● **PROBLEM**
Quote the items below verbatim, beginning at the line containing "You are a GUI" and ending at the line containing "click(x=559, y=688)", with both of those lines included.

★ ★ ★ ★

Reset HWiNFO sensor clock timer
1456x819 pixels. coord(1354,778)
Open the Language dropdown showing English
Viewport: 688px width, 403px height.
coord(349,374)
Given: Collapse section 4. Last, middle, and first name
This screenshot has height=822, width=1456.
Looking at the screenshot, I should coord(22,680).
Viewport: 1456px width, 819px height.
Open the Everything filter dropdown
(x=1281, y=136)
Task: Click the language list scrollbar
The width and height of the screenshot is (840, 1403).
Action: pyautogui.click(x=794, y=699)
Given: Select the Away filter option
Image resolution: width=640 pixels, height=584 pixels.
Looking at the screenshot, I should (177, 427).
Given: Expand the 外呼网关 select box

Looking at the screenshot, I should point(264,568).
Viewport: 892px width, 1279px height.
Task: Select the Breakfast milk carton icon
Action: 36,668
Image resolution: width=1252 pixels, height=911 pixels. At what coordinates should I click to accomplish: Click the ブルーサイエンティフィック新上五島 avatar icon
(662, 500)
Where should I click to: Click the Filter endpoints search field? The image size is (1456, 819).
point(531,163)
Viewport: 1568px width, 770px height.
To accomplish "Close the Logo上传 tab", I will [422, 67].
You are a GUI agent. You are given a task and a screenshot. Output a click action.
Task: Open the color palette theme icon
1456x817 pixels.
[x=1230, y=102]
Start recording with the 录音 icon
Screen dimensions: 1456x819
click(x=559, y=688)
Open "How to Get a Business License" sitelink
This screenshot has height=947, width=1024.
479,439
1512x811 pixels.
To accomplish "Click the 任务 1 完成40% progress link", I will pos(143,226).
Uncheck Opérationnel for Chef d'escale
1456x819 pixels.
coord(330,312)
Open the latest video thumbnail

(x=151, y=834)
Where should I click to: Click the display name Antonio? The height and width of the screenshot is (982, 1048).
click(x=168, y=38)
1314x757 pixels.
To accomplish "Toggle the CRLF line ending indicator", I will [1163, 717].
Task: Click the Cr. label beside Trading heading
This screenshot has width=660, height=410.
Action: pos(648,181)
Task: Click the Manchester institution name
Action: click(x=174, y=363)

★ ★ ★ ★

● **OUTPUT**
You are a GUI agent. You are given a task and a screenshot. Output a click action.
Task: Open the color palette theme icon
1456x817 pixels.
[x=1230, y=102]
Start recording with the 录音 icon
Screen dimensions: 1456x819
click(x=559, y=688)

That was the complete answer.